The road continued west around open hills and empty ranch land ("next services 47 miles") and then over Muddy Pass and Rabbit Ears Pass into Steamboat Springs. The resort spreads over a wide basin that's at a relatively low elevation where the snow loses much of its depth. I fought a traffic jam through the town's suburban architecture and asked about a good place to go cross-country skiing. I was directed onto a road north. Quickly, I was taken back into the mountains and civilization fell away from me. For a long while, I saw nothing and nobody else except for mule deer, grazing. Culturally, the area seemed more like Wyoming. There weren't many signposts for visitors and a good number of the tourists probably came in on snowmobiles.
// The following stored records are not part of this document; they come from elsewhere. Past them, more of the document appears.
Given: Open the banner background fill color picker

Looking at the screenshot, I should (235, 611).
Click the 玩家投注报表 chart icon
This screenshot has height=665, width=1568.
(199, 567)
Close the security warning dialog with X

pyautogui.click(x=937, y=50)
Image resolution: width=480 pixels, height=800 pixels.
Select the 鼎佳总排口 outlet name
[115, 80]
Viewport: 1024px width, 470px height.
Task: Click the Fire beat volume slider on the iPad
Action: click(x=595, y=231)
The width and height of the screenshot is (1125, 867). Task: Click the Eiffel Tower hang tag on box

One or two buildings made a town.
The Clark outpost is a grocery store, a liquor store, a post office, a cafe and a library.
I had driven for the better part of an an hour when I finally tried to locate my destination on a map. Ah. I had not specified that I was looking for someplace nearby. A small visitors center, open for part of the day, directed me to the ski trails on Steamboat Lake. I seem to have been the only visitor. A mountain that dominates the view north of the lake is probably called Hahns Peak, the name of an old mining town down the road.
I was sealed off from the world.
I had forgotten what it was like to stand in the snow and hear nothing at all (snow muffles sound) except for traces of the wind.